● Extrait choisi:
- - - - - - -
CANADA – De l’érable à l’humain, parcours d’écologiste

Pierre Dansereau (1911-2011) n’est pas très connu en France. Mais au Canada, ce scientifique, mort il y a 10 ans, le 28 septembre 2011 presque centenaire, reste une grande figure de la prise de conscience écologique, ayant consacré plus de 60 ans à la botanique et à l’étude des relations de l’être humain avec son milieu.

Après avoir étudié l’agronomie à Oka, (l’Institut agricole d’Oka est fondé en 1893, sous le nom d’École d’Agriculture d’Oka, par des Trappistes venu de Bellefontaine en France), il obtient un baccalauréat en science agricole de l’Université de Montréal en 1936. Il deviendra botaniste, notamment à Montréal, collaborant avec le F. Marie Victorin, une autre grande figure de chrétien scientifique, fondateur du jardin botanique de la ville.

A ses côtés, Dansereau apprend le travail de terrain qu’il pratiquera sans cesse, au point d’être surnommé « l’écologiste aux pieds nus ». En 1957, son Biogeography, an ecological perspective révolutionne la science environnementale et fait entrer les sciences humaines dans le champ écologique scientifique. Il poursuit sa carrière dans de nombreuses institutions universitaires, à Montréal, au Michigan et à New York, accumulant près de 600 publications scientifiques.

Dès les années 1960, le scientifique repère des évolutions sur le terrain, évoquant un réchauffement en cours. L’homme a aussi définit des concepts prometteurs dont celui de « joyeuse austérité » qui ressemble, à s’y méprendre à celui de sobriété heureuse.
- - - - - - -
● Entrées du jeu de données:
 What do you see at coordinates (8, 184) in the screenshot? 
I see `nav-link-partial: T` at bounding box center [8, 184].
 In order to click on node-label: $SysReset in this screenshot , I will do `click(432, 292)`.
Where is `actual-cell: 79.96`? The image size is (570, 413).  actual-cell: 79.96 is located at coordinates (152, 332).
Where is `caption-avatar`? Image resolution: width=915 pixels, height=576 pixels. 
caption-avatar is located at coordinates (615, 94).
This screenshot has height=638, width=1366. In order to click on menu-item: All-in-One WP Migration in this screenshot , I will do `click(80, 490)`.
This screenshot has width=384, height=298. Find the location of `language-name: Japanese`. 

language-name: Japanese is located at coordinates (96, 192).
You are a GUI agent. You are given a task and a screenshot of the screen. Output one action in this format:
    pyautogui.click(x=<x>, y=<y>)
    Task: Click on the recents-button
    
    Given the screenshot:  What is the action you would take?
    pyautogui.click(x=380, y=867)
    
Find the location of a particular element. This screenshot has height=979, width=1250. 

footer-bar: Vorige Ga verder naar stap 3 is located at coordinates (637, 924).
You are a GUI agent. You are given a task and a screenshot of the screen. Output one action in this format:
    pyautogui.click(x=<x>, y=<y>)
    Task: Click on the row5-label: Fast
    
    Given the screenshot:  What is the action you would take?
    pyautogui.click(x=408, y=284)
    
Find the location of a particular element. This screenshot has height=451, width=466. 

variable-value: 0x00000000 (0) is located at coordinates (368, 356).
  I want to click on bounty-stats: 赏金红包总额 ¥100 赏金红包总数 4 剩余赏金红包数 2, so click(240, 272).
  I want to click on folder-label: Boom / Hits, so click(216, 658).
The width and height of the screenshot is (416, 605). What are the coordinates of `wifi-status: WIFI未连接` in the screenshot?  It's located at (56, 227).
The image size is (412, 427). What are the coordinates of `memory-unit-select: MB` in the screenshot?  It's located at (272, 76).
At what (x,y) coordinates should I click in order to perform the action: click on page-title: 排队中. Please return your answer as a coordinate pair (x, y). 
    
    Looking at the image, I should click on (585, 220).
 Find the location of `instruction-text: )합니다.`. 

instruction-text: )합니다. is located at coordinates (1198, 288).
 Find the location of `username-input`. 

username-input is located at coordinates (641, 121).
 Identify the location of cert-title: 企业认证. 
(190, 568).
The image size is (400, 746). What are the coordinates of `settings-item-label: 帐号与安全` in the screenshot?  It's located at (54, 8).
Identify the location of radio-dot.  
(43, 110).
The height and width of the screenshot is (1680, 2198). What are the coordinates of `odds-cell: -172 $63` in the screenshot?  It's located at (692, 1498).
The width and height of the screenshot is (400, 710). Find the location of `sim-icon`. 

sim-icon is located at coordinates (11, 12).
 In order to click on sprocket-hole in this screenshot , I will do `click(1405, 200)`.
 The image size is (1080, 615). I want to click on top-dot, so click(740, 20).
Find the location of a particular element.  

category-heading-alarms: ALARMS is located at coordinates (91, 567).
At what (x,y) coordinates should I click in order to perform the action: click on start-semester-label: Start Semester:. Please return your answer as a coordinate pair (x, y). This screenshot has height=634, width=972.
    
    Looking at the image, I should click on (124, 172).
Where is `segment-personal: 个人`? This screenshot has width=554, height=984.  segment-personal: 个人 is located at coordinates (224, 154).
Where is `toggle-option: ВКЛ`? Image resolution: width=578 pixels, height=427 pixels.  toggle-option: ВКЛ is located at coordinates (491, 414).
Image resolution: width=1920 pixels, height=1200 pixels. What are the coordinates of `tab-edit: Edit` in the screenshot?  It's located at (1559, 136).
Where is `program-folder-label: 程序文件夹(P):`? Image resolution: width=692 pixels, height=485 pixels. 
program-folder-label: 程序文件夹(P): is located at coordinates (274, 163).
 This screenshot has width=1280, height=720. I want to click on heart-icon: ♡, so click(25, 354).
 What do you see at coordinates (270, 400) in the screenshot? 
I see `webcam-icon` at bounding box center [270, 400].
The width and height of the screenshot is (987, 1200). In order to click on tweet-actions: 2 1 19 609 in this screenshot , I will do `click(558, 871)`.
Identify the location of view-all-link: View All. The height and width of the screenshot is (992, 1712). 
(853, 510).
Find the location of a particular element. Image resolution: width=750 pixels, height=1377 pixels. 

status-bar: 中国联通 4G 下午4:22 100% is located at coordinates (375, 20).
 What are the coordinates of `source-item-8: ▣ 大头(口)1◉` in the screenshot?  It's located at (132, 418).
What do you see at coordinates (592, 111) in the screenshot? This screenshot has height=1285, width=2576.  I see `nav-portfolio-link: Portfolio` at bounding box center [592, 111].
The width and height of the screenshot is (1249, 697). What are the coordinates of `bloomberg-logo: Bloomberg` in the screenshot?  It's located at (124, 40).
- - - - - - -
● Consignes:
a – Recopiez intégralement le texte sur Pierre Dansereau.
b – Remplacez « Where is » par « Find » dans les enregistrements, depuis le début jusqu'à la ligne contenant « caption-avatar is located » incluse. Redonnez seulement ces lignes, sans rien y changer d'autre.

● Réponses par consigne:
a –
CANADA – De l’érable à l’humain, parcours d’écologiste

Pierre Dansereau (1911-2011) n’est pas très connu en France. Mais au Canada, ce scientifique, mort il y a 10 ans, le 28 septembre 2011 presque centenaire, reste une grande figure de la prise de conscience écologique, ayant consacré plus de 60 ans à la botanique et à l’étude des relations de l’être humain avec son milieu.

Après avoir étudié l’agronomie à Oka, (l’Institut agricole d’Oka est fondé en 1893, sous le nom d’École d’Agriculture d’Oka, par des Trappistes venu de Bellefontaine en France), il obtient un baccalauréat en science agricole de l’Université de Montréal en 1936. Il deviendra botaniste, notamment à Montréal, collaborant avec le F. Marie Victorin, une autre grande figure de chrétien scientifique, fondateur du jardin botanique de la ville.

A ses côtés, Dansereau apprend le travail de terrain qu’il pratiquera sans cesse, au point d’être surnommé « l’écologiste aux pieds nus ». En 1957, son Biogeography, an ecological perspective révolutionne la science environnementale et fait entrer les sciences humaines dans le champ écologique scientifique. Il poursuit sa carrière dans de nombreuses institutions universitaires, à Montréal, au Michigan et à New York, accumulant près de 600 publications scientifiques.

Dès les années 1960, le scientifique repère des évolutions sur le terrain, évoquant un réchauffement en cours. L’homme a aussi définit des concepts prometteurs dont celui de « joyeuse austérité » qui ressemble, à s’y méprendre à celui de sobriété heureuse.

b –
 What do you see at coordinates (8, 184) in the screenshot? 
I see `nav-link-partial: T` at bounding box center [8, 184].
 In order to click on node-label: $SysReset in this screenshot , I will do `click(432, 292)`.
Find `actual-cell: 79.96`? The image size is (570, 413).  actual-cell: 79.96 is located at coordinates (152, 332).
Find `caption-avatar`? Image resolution: width=915 pixels, height=576 pixels. 
caption-avatar is located at coordinates (615, 94).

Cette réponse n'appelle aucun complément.